Why does sea ice matter so much to penguins? It's not as if Antarctica itself will melt, but sea ice cover needs to be just right because too much of it makes for longer trips for the penguins when they go out to find food for their offsprings (their colonies are already 50–120 km/31–75 miles from the open sea), and too little reduces habitat for krill, an important food source for Emperors.

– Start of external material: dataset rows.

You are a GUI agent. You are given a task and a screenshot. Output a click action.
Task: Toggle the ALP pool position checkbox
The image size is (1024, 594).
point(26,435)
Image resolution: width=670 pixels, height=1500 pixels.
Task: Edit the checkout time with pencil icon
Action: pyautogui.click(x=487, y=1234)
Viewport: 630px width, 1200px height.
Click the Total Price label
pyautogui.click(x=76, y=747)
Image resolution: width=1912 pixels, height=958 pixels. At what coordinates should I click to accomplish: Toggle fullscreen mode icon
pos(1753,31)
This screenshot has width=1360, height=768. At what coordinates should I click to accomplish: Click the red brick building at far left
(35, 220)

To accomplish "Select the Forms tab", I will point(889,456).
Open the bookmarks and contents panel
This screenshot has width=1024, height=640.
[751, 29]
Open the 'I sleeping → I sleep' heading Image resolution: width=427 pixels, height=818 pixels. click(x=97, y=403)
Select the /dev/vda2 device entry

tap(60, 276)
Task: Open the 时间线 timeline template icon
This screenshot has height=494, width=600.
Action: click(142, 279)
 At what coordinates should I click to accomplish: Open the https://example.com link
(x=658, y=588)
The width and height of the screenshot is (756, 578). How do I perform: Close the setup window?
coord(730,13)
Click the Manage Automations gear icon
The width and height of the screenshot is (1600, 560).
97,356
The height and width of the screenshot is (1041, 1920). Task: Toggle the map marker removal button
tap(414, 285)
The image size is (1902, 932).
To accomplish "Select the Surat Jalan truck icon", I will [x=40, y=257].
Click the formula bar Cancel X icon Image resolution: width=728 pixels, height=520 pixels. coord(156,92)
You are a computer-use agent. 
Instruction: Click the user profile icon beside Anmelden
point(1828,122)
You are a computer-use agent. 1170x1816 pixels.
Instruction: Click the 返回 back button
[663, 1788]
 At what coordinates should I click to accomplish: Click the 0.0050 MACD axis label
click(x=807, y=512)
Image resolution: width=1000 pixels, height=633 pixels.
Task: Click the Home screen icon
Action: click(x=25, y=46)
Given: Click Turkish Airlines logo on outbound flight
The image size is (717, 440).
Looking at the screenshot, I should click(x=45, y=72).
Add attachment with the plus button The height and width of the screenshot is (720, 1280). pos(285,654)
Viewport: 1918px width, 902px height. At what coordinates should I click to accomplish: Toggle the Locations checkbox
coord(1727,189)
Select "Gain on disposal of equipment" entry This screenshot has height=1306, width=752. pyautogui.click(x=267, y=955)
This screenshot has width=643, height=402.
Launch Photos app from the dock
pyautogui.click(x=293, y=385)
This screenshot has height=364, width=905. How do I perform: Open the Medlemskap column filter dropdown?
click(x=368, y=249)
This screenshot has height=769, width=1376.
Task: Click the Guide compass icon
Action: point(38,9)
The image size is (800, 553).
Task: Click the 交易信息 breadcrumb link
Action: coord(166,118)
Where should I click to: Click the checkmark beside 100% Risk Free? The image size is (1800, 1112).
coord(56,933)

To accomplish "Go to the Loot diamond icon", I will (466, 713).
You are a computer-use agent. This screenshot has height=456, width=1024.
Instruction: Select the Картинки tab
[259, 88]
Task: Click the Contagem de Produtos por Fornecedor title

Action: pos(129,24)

"If sea ice declines at the rates projected by the IPCC climate models, and continues to influence emperor penguins as it did in the second half of the 20th century in Terre Adélie, at least two-thirds of the colonies are projected to have declined by greater than 50 percent from their current size by 2100," said Stephanie Jenouvrier, a biologist with the Woods Hole Oceanographic Institution (WHOI). "None of the colonies, even the southern-most locations in the Ross Sea, will provide a viable refuge by the end of 21st century. We propose that the emperor penguin is fully deserving of endangered status due to climate change, and can act as an iconic example of a new global conservation paradigm for species threatened by future climate change.”
Right now, Emperor penguins are classified as 'near threatened' by the IUCN Red List and are being considered for inclusion to the U.S. list of endangered species under the US Endangered Species Act.